Ora, os socialistas reclamam ainda o incumprimento do acordo de cavalheiros firmado entre as duas bancadas sobre os cargos que foram a votos nesta quinta-feira. Apesar de a maioria socialista ser suficiente para garantir a eleição dos candidatos apresentados pelo partido tanto à vice-presidência, como a secretários e vice-secretários da Mesa, o PS acordou informalmente com o PSD que garantiria que também os seus candidatos seriam eleitos.

Mas na hora da votação secreta, foi possível ver que, aos 77 deputados do PSD foram sempre somados mais votos de outras bancadas, garantindo uma maioria robusta, e que isso não aconteceu em igual proporção quando se trataram dos candidatos do PS. Aliás, viu-se logo na votação de Edite Estrela (PS), que teve 159 votos a favor, enquanto Adão Silva (PSD) teve 190 votos favoráveis. O mesmo na votação dos secretários da Mesa, com Maria da Luz Rosinha e Palmira Maciel, ambas PS, a conseguirem menos votos a favor do que Duarte Pacheco e Lina Lopes, ambos do PSD. E o mesmo ainda para os secretários da Mesa. O PSD “falhou” ao PS.

Aliás, os resultados que superaram os do PS foram sendo sinalizados com aplausos da bancada do PSD o que irritou os socialistas da direção da bancada (ontem eleita) que viam nos números o incumprimento do acordo informal.

Dois ‘vices’ chumbados. E agora?

O Chega prometeu voltar à carga com nova candidatura, mas sem data concreta. André Ventura diz que o Chega “voltará a este assunto quando entender que seja necessário”. Já Cotrim Figueiredo disse que, pela Iniciativa Liberal, não haverá nova candidatura. Assim, a Mesa da Assembleia da República ficará apenas com dois vice-presidente, quando pode ter quatro — com o Chega e a IL a reclamarem ter, no atual quadro parlamentar, direito a lugares neste órgão.
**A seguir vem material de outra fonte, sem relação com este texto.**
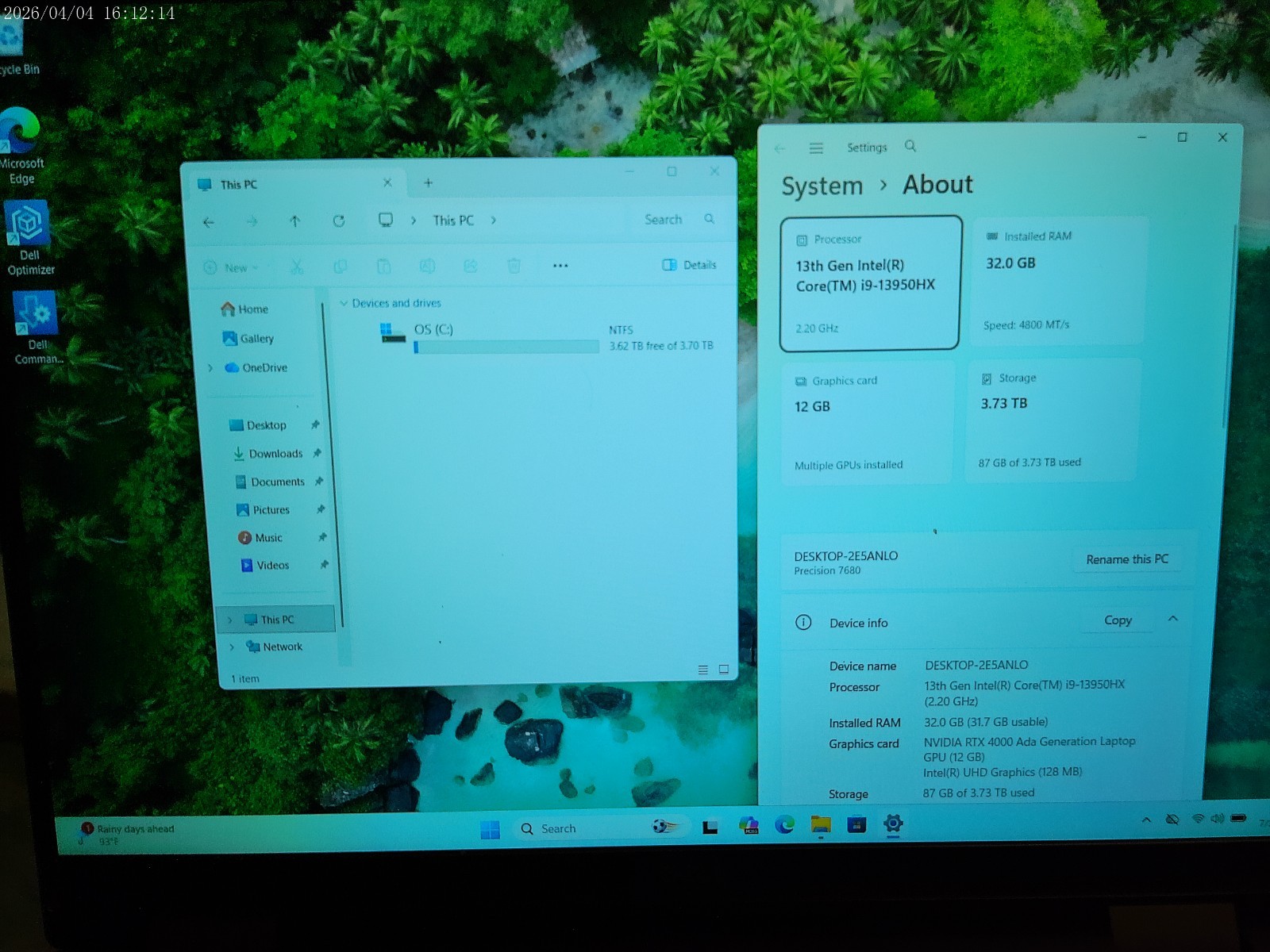Expand the OneDrive tree node

[x=210, y=368]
A discussão chegou a colocar-se logo depois das eleições legislativas, com o Chega a avisar que apresentaria candidato, já que o Regimento da Assembleia da República prevê que “cada um dos quatro maiores grupos parlamentares propõe um vice-Presidente e, tendo um décimo ou mais do número de deputados, pelo menos um secretário e um vice-Secretário”. Acontece que o mesmo artigo define, no número dois, que “consideram-se eleitos os candidatos que obtiverem a maioria absoluta dos votos dos deputados em efetividade de funções”, coisa que os candidatos indicados pelos dois novos grupos parlamentares não conseguiram.
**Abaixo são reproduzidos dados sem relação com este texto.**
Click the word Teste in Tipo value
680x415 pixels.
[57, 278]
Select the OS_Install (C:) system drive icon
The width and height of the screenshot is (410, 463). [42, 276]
E se o vice do Chega for chumbado? A lei, a prática e como o Parlamento está imune a um impasse

O Regimento determina ainda que “eleitos o Presidente e metade dos restantes membros da Mesa [da Assembleia da República], considera-se atingido o quórum necessário ao seu funcionamento”. Tendo sido eleitos dois vices-presidentes, quatro secretários e quatro vice-secretários, há elementos suficientes para funcionamento legítimo.
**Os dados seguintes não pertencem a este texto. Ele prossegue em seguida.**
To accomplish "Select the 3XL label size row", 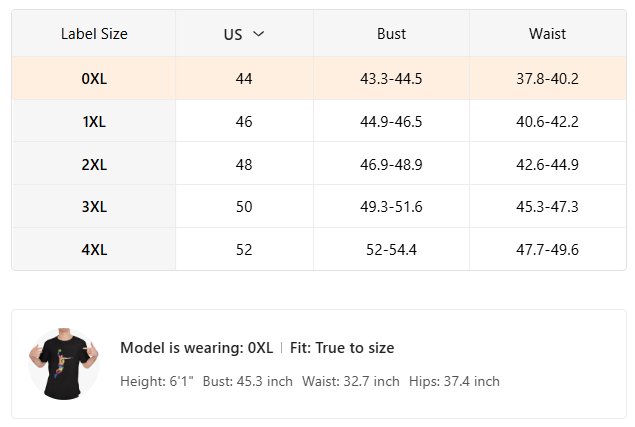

Caso se torne curto o número de ‘vices’ para fazer face às substituições do presidente que venham a ser necessárias ou a outras situações imponderáveis, o mesmo Regimento prevê que, caso nenhum dos ‘vices’ esteja disponível para presidir a reuniões do plenário, que isso seja coberto “pelo deputado mais antigo e, em caso de idêntica antiguidade, pelo mais idoso de entre os mais antigos”.